Ex-wrestler a showman first

7/19/2009
  • Ex-wrestler-a-showman-first

    Jerry Jaffe, above, is better known to Toledoans as Dr. Jerry Graham, the name he adopted when he was a professional wrestler in the 1970s.

    The Blade/Andy Morrison
    Buy This Image

  • Jerry Jaffe, above, is better known to Toledoans as Dr. Jerry Graham, the name he adopted when he was a professional wrestler in the 1970s.
    Jerry Jaffe, above, is better known to Toledoans as Dr. Jerry Graham, the name he adopted when he was a professional wrestler in the 1970s.

    In Their Words is a weekly feature appearing Sundays in The Blade's sports section. Blade sports writer Zach Silka talked with Bedford High School graduate and Sylvania resident Jerry Jaffe, a former professional wrestler who gained fame as Dr. Jerry Graham in the 1970s.

    Of all the stories to come out of the now demolished Toledo Sports Arena, Jerry Jaffe's might be the craziest.

    In his mid-20s looking to break into professional wrestling, Jaffe took any match that was presented to him.

    Even if it wasn't against a fellow human.

    On this particular day, Jaffe took on a 700-pound, Coke-guzzling black bear with no wrestling training.

    The match lasted about five minutes and left Jaffe with a host of scratches. He'd go behind the bear, which would reach back and throw the wrestler over its shoulder.

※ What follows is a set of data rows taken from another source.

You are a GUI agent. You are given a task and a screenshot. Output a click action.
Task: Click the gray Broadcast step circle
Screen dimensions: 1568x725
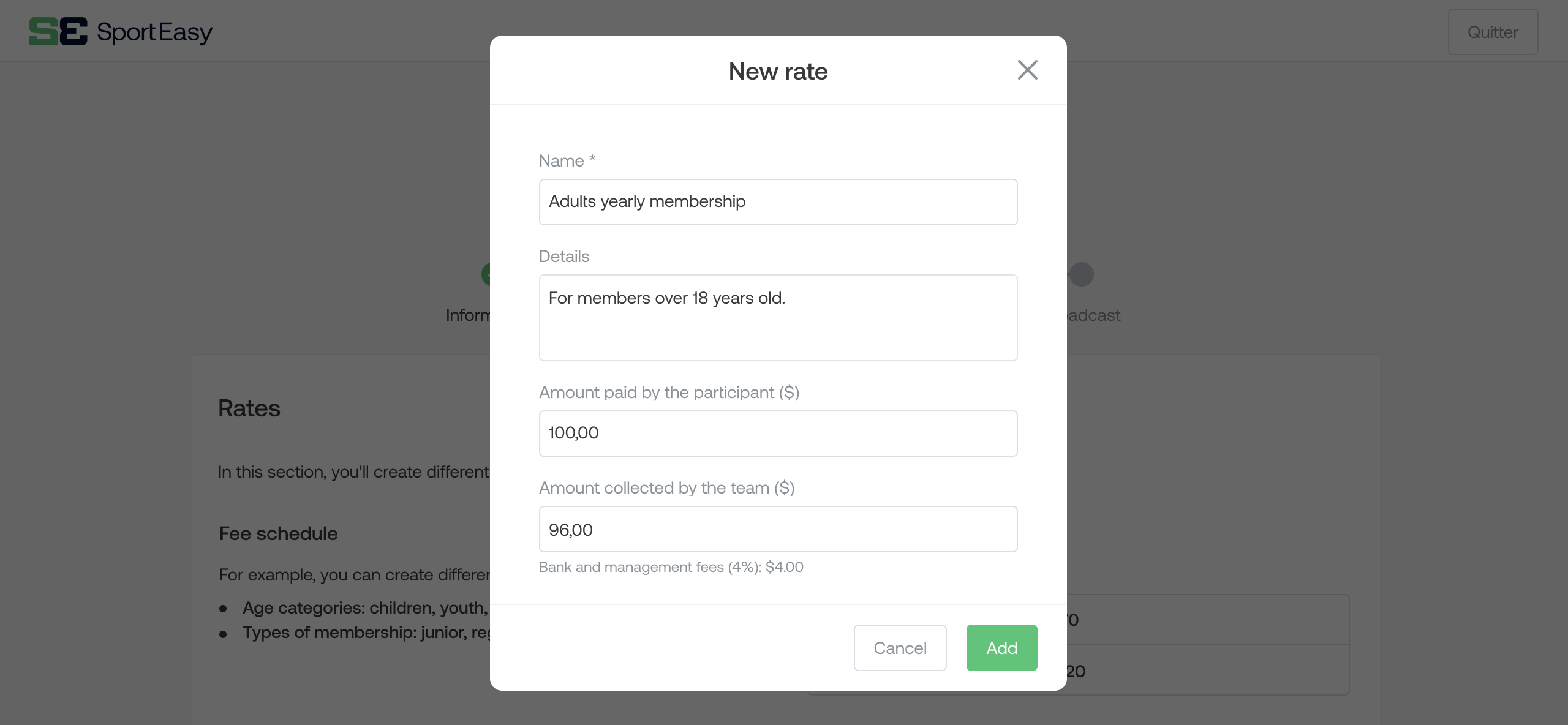[1081, 274]
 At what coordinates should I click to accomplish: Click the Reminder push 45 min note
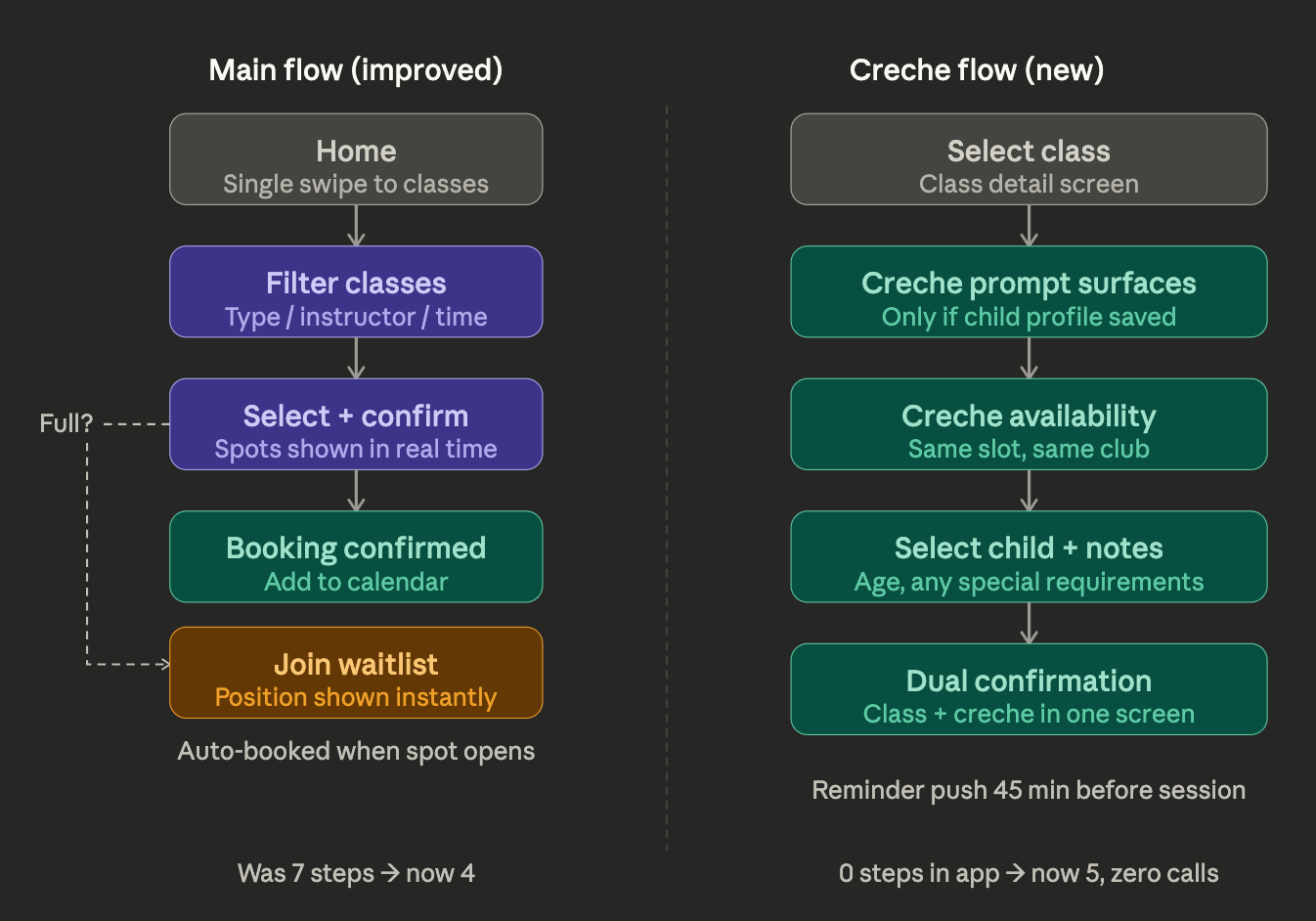pyautogui.click(x=1029, y=790)
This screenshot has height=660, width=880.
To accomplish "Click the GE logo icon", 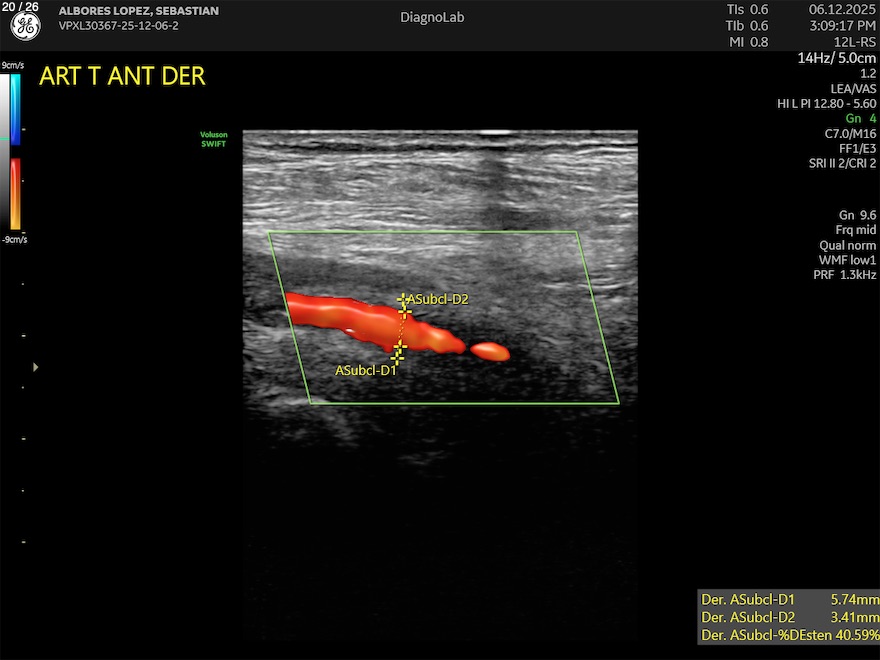I will [25, 27].
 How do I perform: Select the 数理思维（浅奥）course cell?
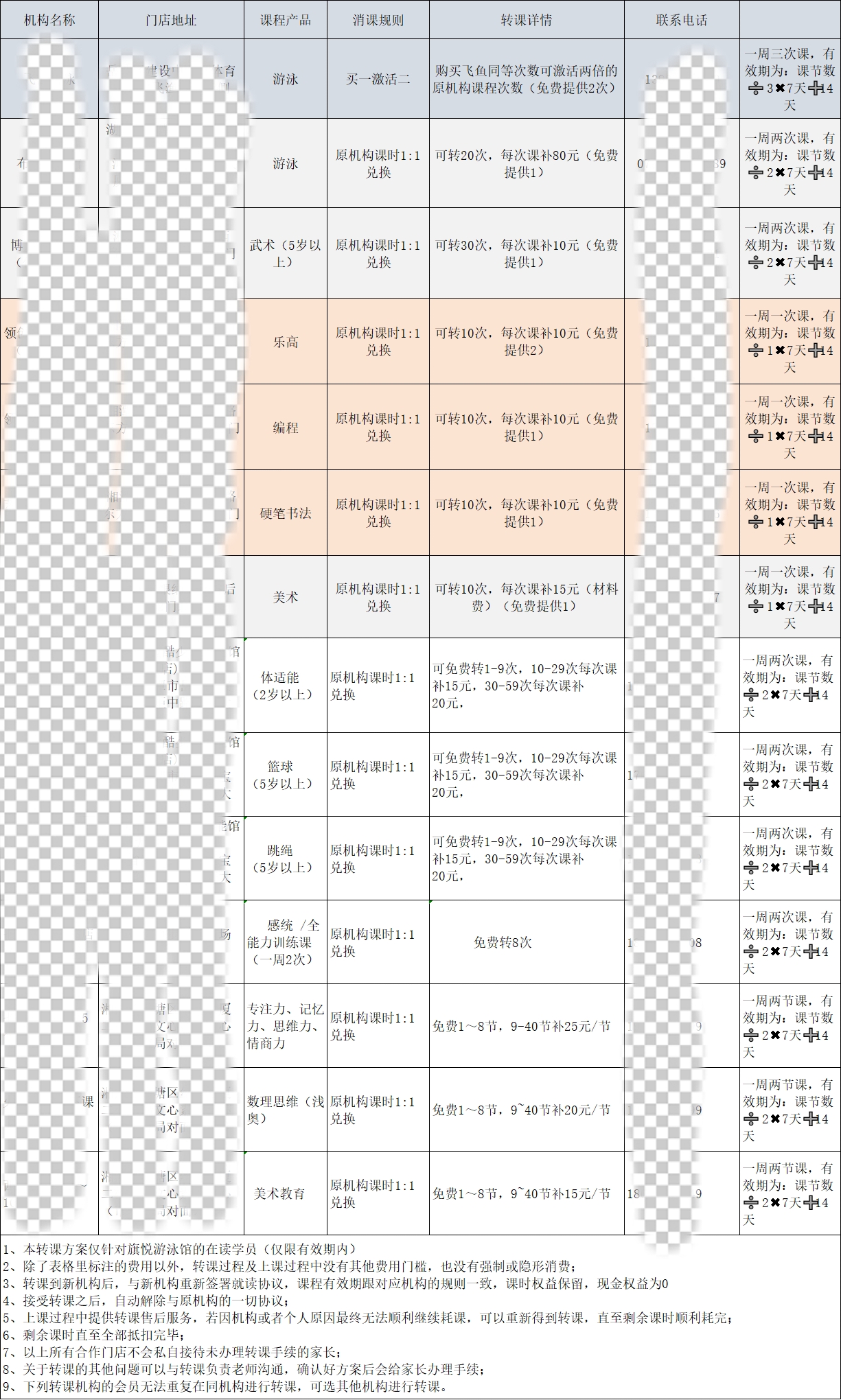pyautogui.click(x=285, y=1110)
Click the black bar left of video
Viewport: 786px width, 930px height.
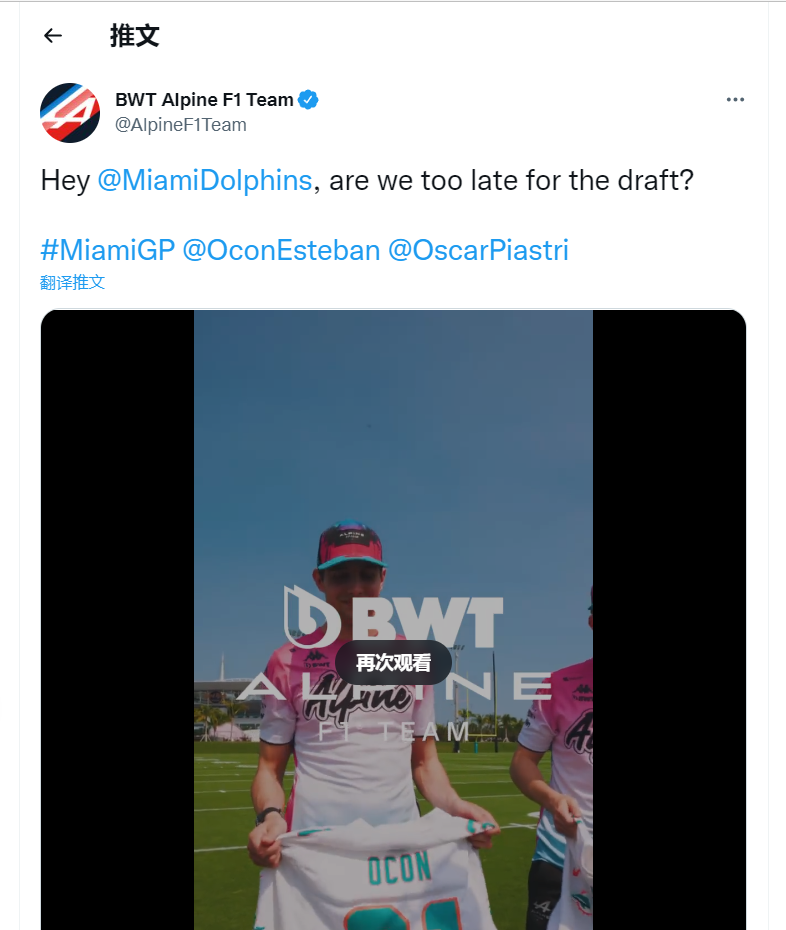click(x=117, y=620)
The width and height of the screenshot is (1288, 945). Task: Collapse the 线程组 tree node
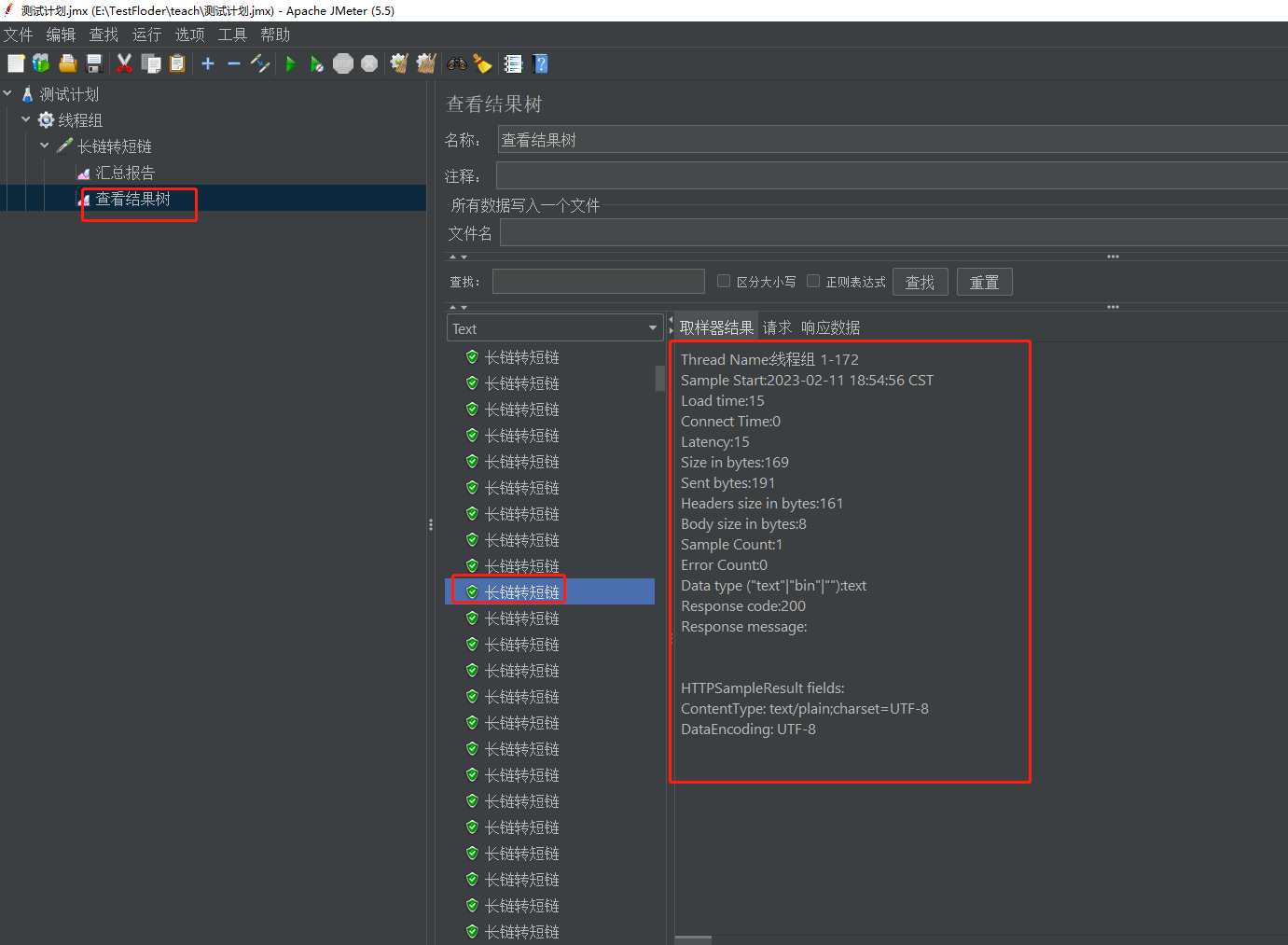(x=26, y=119)
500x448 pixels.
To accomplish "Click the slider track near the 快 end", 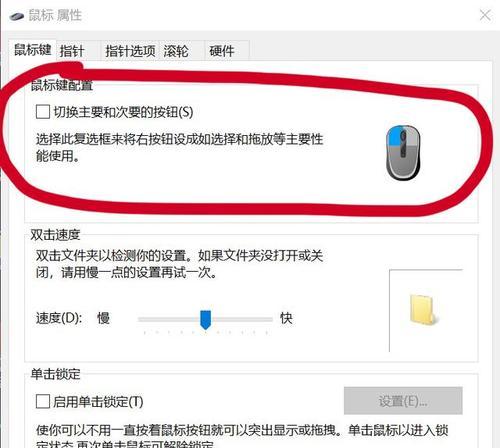I will [x=260, y=319].
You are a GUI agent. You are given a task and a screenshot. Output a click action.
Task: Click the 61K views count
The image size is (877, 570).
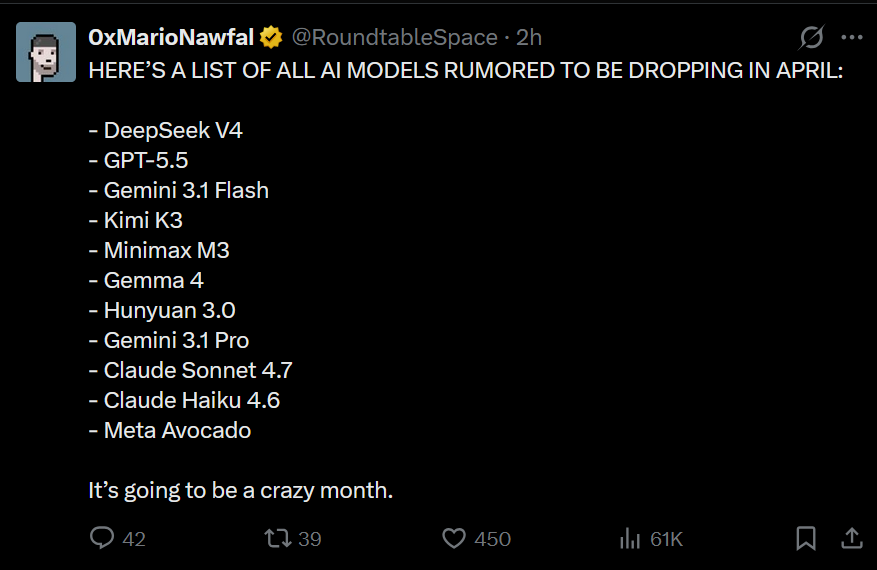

    The winner? Of course the black bear, which rolled on top of Jaffe and the referee declared him the champion.

    Two nights later, Jaffe wrestled the bear again at Cobo Hall in Detroit.

    Dr. Jerry Graham as a professional wrestler in the 1970s.
    Dr. Jerry Graham as a professional wrestler in the 1970s.

    But it turned out to be worth the physical punishment for Jaffe. He later took on the persona Dr. Jerry Graham, the wrestler who boasted of having four PhDs, eight master's degrees, 16 bachelor's degrees, and 19 associate's degrees.

    Jaffe, 62, retired from wrestling in 1992 but still trains prospective members of the sport and works as a wrestling promoter.

    "IN GRADE SCHOOL, I used to watch wrestling on television. Since I was a little kid, I always wanted to be a wrestler. As things turned out, I wrestled in school and then I went into the Army. When I came out of the Army, I had a job driving trucks, and the guy that managed the station was a professional wrestling promoter. It was just like fate, you know? What were the chances? He trained me, and that was the start of my career. It's what I always wanted to do. That's why I'm 62 years old and have never had male menopause. I never looked back and said I should have done this or that.

    "When I was first starting out in wrestling, I wanted to be a wrestler so bad I would do things the other young guys wouldn't do. Twice I wrestled a bear. Although they had a muzzle on him, they didn't have anything on his claws. I was scratched from head to toe. I also used to carry the seven-foot boa constrictor back to the dressing room after appearing in the ring with it. If there was a dirty job nobody wanted to do, that was for me.

    "SADLY, THE BEAR ended up killing somebody. Fortunately, it wasn't me, but it's still a sad thing. It's something I would never do again. If I had had a little more maturity, I probably wouldn't have done something so crazy. The trainer was in the ring with me the whole time I wrestled with him. Afterward he told me, 'If the bear wanted to kill you, there's nothing I could have done to stop him.'

    "I loved the craft and the art [of wrestling]. I had a lot of good teachers that brought me along. It wasn't just all how to do the holds, but when to do the holds. "There's a certain psychology to a wrestling match. They say you can teach the craft, but you can't teach the art. So I learned the craft and then the art came by itself.

    "THE SECRET TO being a wrestling promoter in the early years of TV in the '70s and '80s was to have a good television show in the town you want to be in. Wrestling was the first infomercial.

    "Even back in the late '40s, what you would do is have a wrestling TV show and then that would be used to promote the live event. So I was fortunate enough to get on television in Toledo, thanks to John Robinson Block, who was influential in helping me get my first TV show in

    Toledo on Cablevision.

    "Wrestling as it evolved in the '90s, I kind of lost interest because it started being based on foul language and sexually explicit stuff. I'm no prude, but I just didn't think wrestling was the place for that.

    "I just didn't think it was appropriate, but they're making a lot of money so I could be wrong. I just didn't want to be involved with that. I wanted people to be able to take their grandchildren to the matches and have a good time.

    "RIGHT NOW I'm involved in small, independent wrestling promotions started here in Toledo and around the country. It's more like the way it used to be, and that's what I enjoy. We're going to have our first live show at Sommerset Hall on Aug. 30. Some of the guys in the show I've trained personally, so hopefully I can pass the sport on to the next generation."